Hi guys wonder any of you guys plays flamenco guitar here? i am picking up flamenco styled after hearing few wonderful tunes from paco de lucia.. 

i am tending to getta few brands however hear of many spanish made guitars which is not consistance as japanese (Yamaha) made... 

considering : Alhambra 3F 
Azahar 131 
Yahama CG171SF 

Am looking at particularly mahogany neck spruce/cedar top with cypress sides and back also rosewood or ebony fretboard.. 

Yahama and azahar seems to have the followings but am learnly that not all woods sounded same and have also heard that alhambra have good flamenco tone in them... any help on this comparison or any other brands you guys can think of ?


----------



## Dead Undead (Jun 14, 2012)

I'll just say that I'm a big fan of Yamaha's acoustics, especially their classical guitars. Very comfortable to play and sound surprisingly nice for their price.


----------



## Francis978 (Jun 14, 2012)

My entry classical guitar is a rodriguez  300 bucks, I've played flamenco (Asturias, Chaccone, the magic flute, moonlight sonata, etc) and many jazz tunes. Me being 17 it was a good price  I am pretty sure it has a spruce top and it is a mahogany body with a rosewood fretboard.


----------



## scherzo1928 (Jun 14, 2012)

Best flamenco guitars I've ever heard have palo escrito backs and sides. Odds of you finding one made with that wood are bad... but if you do, and it's not waaay too expensive, take my word and buy it. Well, try it out first 



Francis978 said:


> flamenco (Asturias, Chaccone, the magic flute, moonlight sonata, etc)


 
Although those are all awesome, none of those are flamenco. You need a much brighter, crisper guitar for flamenco.


----------



## mrcheapyasui (Jun 15, 2012)

I have the Yahama CG171SF and its great for me! It's very playable compared to regular classical guitars I've played. I didn't test any other flamenco guitars before buying it and just went with the online reviews. I also got it cheap so its great for a beginning guitar. You can always upgrade if you stick with it!


----------



## Francis978 (Jun 15, 2012)

Sorry I forgot to include actual flamenco songs xD I understand those are actual classical songs

Malaguena, kiss of fire, la spagnola etc


----------



## nojyeloot (Jun 15, 2012)

I own a Yamaha CGX171SCF, and it's a pretty killer entry level guitar that I used when I played in a Flamenco Nuevo band. Definitely recommend it.

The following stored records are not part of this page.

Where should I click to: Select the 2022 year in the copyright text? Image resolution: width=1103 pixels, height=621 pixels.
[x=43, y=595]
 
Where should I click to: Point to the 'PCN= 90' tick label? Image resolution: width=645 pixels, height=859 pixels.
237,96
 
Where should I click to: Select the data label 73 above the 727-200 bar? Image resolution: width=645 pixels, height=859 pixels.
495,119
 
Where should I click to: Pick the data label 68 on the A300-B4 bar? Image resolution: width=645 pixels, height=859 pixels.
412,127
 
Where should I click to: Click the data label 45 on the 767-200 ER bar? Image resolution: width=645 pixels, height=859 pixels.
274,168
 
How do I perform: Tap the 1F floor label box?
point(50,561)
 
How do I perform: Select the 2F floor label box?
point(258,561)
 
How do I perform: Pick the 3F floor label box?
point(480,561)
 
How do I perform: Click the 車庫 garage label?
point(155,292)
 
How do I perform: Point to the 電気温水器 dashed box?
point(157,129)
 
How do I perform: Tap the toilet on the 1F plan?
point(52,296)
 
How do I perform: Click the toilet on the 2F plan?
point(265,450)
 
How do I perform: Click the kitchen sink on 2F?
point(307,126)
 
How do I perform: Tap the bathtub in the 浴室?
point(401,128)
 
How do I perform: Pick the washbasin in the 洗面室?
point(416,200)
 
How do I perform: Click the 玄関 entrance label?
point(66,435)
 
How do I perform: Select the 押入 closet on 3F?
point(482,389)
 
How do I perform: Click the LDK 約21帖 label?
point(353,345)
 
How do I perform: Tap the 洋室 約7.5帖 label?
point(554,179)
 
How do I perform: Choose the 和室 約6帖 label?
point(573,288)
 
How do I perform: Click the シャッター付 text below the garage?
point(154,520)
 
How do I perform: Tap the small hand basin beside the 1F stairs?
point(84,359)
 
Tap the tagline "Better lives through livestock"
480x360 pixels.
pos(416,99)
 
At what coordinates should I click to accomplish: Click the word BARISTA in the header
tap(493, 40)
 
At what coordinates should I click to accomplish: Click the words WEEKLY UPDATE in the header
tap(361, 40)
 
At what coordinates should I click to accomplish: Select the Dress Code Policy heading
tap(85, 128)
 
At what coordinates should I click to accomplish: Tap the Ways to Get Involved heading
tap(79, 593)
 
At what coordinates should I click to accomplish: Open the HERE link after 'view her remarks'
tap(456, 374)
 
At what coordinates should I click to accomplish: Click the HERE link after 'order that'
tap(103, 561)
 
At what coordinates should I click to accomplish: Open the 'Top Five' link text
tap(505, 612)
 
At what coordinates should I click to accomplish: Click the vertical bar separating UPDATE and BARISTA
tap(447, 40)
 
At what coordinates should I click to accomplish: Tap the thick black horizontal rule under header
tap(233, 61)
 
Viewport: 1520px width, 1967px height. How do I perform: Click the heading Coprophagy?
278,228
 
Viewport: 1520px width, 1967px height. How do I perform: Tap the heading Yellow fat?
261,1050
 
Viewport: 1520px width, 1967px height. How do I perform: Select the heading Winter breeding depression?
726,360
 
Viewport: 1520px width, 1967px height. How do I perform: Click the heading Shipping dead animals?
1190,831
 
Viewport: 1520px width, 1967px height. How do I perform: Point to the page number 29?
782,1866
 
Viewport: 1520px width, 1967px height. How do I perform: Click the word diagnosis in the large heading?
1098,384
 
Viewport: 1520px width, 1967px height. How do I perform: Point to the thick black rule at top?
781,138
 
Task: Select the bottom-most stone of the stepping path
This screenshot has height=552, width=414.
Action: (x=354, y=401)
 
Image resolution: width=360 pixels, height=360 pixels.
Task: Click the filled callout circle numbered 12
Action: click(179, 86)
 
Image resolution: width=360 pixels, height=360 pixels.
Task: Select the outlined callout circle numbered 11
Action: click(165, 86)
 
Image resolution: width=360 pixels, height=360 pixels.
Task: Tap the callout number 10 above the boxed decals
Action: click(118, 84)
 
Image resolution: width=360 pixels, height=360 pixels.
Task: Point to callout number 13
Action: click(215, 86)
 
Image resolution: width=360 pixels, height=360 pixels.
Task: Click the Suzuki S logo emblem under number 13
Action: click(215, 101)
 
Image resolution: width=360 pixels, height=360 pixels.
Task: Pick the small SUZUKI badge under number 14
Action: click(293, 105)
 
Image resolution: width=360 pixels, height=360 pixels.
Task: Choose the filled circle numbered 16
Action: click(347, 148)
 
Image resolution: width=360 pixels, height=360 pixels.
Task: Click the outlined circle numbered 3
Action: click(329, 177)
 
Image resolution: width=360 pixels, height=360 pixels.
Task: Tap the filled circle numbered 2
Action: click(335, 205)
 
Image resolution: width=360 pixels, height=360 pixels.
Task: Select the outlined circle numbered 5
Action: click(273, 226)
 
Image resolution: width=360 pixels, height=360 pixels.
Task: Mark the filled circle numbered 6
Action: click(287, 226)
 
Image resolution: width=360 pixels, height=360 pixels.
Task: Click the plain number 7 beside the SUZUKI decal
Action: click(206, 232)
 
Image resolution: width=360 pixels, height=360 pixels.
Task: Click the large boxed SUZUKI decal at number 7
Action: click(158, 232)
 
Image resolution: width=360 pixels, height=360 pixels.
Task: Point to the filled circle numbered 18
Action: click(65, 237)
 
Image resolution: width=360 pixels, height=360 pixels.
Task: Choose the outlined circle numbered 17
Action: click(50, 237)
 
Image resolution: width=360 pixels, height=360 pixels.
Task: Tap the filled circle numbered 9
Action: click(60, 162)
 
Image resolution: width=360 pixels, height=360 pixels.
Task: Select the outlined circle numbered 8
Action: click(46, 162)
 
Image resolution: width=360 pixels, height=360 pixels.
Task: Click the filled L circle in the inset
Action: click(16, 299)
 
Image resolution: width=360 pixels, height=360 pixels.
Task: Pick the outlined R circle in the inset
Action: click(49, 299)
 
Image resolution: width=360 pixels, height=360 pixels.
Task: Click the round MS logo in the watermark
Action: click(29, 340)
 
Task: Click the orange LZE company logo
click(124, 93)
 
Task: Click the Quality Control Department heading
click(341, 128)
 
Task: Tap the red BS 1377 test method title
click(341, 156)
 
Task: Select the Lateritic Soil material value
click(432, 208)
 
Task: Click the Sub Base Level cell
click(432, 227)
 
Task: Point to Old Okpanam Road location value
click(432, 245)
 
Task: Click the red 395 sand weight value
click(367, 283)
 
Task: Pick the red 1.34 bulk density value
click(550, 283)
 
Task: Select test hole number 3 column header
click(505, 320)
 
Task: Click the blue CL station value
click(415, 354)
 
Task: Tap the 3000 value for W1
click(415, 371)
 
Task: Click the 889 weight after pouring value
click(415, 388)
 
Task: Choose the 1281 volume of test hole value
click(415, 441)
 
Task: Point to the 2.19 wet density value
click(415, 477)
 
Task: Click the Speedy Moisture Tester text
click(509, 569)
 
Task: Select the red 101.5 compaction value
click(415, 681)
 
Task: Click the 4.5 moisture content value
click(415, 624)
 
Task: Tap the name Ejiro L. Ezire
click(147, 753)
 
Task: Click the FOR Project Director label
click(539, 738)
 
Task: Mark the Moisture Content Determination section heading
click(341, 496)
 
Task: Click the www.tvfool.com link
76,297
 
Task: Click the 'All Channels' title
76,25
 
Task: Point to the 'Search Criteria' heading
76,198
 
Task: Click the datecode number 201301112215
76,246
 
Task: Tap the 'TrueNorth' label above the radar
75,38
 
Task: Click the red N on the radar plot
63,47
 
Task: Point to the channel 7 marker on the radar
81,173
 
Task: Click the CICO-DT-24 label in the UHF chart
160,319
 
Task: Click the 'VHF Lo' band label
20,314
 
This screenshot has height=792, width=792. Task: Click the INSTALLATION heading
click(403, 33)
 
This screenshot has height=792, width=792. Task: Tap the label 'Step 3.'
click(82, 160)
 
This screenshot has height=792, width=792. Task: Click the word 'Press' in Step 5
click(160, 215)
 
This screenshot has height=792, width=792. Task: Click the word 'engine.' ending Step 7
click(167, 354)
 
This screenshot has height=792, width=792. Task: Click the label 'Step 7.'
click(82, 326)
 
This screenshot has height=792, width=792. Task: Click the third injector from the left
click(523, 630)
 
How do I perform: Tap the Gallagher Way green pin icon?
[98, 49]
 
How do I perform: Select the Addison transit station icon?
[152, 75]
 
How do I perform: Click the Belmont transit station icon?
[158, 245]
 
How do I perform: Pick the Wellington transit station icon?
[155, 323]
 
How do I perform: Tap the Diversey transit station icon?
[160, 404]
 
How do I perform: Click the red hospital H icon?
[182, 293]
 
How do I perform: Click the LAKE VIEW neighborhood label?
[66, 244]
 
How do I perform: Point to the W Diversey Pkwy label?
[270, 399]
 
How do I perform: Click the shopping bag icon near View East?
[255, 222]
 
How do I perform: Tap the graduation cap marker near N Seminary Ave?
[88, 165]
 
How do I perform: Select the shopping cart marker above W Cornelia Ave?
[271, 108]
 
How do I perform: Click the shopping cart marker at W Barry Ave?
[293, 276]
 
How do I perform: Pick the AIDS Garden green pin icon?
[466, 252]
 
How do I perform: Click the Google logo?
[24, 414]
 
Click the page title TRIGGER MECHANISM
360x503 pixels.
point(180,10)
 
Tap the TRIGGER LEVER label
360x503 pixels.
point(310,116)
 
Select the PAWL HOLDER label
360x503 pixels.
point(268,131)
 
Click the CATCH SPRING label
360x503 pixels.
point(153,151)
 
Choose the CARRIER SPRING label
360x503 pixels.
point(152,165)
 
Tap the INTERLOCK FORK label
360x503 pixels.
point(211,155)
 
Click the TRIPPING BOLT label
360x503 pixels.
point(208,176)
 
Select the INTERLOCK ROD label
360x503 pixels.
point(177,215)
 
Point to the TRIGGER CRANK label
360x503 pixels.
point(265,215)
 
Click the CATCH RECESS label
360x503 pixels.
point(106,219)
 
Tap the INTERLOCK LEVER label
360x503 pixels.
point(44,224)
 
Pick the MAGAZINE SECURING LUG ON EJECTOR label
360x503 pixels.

EDIT: It's all Cyprus with an ebony fingerboard. For flamenco, the staple is Cyprus sides and top/back. The wood is very snappy and has a lot of high end. They were designed that way in order for the sound to carry through the narrow streets in Spain.


----------



## hanachanmaru (Jun 16, 2012)

thanks for sharing guys !! i would aim for a cordoba F7 or alhambra 7F


----------